How do I complete and submit an application?
You must complete your application online at the CUPID-STOP Website, according to the instructions provided. Applications will not be accepted by mail. The application deadline is February 3, 2017. Late applications will not be considered.
Where are program activities located?
Students will be assigned to one of two sites: The Johns Hopkins Medical Institutions located in East Baltimore or Indiana University in Indianapolis.
Do both sites run the same program?
Yes. While each institution will emphasizes its unique strengths, all didactic sessions and conferences will be shared by videoconference.
Can I pick which site I attend?
You can apply to one site or to both sites, the choice is up to you. However, if you apply to both sites, you will only be able to be accepted at one of them. We request your preference, but this cannot always be honored.
Do the students in Baltimore and Indianapolis interact with one another?
Yes, in addition to the videoconferences, students will travel to a common site during the program to meet, interact and network. More information will be provided to invitees.
Does the program provide housing?
Yes. We are unfortunately unable to provide housing for students wishing to live with their partner/spouse during the fellowship. Accepted students must notify the program administrator if they plan to live elsewhere.
Can I bring a car?
Yes, but parking is limited at both sites.
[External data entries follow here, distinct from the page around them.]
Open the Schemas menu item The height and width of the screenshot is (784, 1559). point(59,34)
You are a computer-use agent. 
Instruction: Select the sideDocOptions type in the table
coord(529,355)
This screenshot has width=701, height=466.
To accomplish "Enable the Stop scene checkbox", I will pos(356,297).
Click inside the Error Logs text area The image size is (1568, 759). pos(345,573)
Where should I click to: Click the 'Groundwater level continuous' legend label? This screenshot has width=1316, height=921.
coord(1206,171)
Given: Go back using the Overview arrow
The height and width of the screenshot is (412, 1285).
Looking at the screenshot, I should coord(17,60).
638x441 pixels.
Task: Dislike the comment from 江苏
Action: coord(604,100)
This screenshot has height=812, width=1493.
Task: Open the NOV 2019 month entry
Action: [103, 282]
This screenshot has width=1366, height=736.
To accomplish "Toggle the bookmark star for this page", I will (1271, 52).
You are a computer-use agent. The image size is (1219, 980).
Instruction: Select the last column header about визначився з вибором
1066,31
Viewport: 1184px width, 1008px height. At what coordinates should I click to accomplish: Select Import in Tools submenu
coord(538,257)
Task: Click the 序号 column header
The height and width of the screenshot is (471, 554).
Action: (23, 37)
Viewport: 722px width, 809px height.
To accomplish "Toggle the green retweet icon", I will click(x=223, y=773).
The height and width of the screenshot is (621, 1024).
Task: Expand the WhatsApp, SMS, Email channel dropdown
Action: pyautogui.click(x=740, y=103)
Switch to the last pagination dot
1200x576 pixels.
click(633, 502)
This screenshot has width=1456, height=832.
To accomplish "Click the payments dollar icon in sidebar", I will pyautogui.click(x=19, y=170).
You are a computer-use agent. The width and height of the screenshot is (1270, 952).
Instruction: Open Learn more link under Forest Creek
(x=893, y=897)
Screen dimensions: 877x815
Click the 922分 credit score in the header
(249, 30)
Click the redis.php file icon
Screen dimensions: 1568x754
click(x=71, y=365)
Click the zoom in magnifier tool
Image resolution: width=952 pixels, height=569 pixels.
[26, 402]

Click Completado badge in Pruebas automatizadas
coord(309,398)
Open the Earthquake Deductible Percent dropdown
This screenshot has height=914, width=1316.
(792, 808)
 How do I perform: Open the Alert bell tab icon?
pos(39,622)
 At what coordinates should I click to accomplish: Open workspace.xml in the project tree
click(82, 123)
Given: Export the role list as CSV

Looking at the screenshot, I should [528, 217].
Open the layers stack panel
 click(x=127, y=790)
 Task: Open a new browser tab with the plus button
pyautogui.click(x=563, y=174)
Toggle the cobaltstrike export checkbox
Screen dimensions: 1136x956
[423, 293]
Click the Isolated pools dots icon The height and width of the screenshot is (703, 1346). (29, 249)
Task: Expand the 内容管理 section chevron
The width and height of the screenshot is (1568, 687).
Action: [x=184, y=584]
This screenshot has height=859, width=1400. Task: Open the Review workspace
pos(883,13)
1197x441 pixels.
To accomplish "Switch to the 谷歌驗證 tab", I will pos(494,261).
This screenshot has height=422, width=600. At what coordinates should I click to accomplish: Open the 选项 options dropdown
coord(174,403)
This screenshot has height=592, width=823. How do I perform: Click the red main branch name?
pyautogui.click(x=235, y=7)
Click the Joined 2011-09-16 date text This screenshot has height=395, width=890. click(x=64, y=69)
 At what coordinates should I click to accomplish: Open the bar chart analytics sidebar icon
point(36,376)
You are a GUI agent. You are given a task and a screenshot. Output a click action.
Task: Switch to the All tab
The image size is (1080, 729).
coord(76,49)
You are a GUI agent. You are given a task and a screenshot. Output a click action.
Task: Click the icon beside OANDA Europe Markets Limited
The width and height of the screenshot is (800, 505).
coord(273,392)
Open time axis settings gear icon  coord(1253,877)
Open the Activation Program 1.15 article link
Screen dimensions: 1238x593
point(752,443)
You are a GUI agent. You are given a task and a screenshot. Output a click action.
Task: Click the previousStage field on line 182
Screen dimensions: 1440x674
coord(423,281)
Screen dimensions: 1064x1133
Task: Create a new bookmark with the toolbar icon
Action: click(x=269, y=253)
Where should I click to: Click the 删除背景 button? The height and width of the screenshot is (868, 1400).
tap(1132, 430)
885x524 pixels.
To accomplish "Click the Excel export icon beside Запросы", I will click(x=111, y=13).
The program administrator can provide additional information.
Can I select my mentor?
Are students from the Johns Hopkins School of Medicine eligible to apply?
Yes. However, JHU students accepted into the CUPID/STOP program will be funded by the program and will not be eligible for the Dean's stipend.
No, all assignments will be made by the Program Directors after review of the student's application materials. Students are not permitted to contact mentors during the application process.
I prefer a clinical mentor. Is this possible?
Generally not. This is primarily a laboratory-based program. However, all students will participate in half-day clinical rotations in medical, radiation, and surgical oncology, and will have additional opportunities to work in the clinic.
How is the stipend paid?
CUPID fellows are paid a stipend of $5,000 over the 7-week period. Typically, the amount is split over 3 - 4 pay periods. Taxes are not deducted from the stipend checks.
Can I miss time during the program?
All students in the summer program are expected to attend each day for the duration of the program. Excused absences will only be granted on a case-by-case basis.
What is a typical day for the CUPID Fellow?
Students will spend most of each day -as well as some evenings and weekends as needed -working on a laboratory-based research project under the guidance of their mentor and senior lab members. Didactic lectures or journal discussions are held over lunch, which is provided by the program almost every weekday. These sessions will be conducted as teleconferences that connect the Baltimore and Indianapolis sites. Three half-day clinical rotations in medical oncology, radiation oncology, and surgical oncology are scheduled during the 7-week program. Additional rotations may be scheduled depending on student interest and the availability of faculty.
When will I be notified if I am accepted into the program?
We plan to notify participants sometime in mid-February.
How is the topic of healthcare disparities incorporated into the laboratory research component?
The laboratory experience is designed to complement the diverse topics discussed in the didactic sessions, and to provide a basic appreciation of the research environment. The assigned projects may or may not directly address scientific issues related to cancer health disparities.